[Records from a collection]
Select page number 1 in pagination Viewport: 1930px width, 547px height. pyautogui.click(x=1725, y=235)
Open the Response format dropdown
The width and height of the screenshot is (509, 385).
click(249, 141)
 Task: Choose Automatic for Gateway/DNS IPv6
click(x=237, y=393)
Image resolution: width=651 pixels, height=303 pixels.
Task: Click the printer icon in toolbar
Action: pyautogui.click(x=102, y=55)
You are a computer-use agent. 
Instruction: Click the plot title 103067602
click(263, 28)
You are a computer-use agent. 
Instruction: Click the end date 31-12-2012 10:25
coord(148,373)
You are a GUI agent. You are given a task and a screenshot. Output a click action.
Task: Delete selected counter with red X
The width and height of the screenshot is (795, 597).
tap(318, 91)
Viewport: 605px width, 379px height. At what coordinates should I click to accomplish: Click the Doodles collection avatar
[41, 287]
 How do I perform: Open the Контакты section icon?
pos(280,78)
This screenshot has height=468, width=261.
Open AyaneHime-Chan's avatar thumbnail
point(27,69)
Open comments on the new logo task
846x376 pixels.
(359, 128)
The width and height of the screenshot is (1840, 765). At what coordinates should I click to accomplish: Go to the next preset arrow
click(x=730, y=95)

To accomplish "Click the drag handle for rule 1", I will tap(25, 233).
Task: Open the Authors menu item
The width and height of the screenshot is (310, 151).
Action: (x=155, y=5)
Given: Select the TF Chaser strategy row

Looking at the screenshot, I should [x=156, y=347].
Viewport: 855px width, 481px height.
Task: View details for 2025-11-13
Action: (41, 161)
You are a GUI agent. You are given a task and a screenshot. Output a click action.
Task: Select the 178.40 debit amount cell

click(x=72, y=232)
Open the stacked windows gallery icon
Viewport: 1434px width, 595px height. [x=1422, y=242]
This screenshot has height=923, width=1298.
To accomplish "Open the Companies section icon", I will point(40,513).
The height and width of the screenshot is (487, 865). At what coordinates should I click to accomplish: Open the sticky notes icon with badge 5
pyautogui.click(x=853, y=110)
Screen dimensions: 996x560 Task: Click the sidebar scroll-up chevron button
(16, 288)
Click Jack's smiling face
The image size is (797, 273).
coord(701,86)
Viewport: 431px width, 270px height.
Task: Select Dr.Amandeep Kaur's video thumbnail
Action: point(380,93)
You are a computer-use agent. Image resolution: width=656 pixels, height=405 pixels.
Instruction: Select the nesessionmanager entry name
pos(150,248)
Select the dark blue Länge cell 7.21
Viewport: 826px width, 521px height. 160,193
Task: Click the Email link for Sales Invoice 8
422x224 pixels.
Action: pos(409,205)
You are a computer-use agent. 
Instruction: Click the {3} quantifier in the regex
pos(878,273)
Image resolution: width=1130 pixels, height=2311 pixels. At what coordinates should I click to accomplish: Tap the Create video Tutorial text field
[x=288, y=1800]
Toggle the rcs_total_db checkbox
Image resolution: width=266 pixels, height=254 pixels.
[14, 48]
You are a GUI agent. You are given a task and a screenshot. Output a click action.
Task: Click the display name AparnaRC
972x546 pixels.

### TASK GOAL:
Only a number is needed here: the count of lines above that hold the string "This".

### ANSWER AREA:
2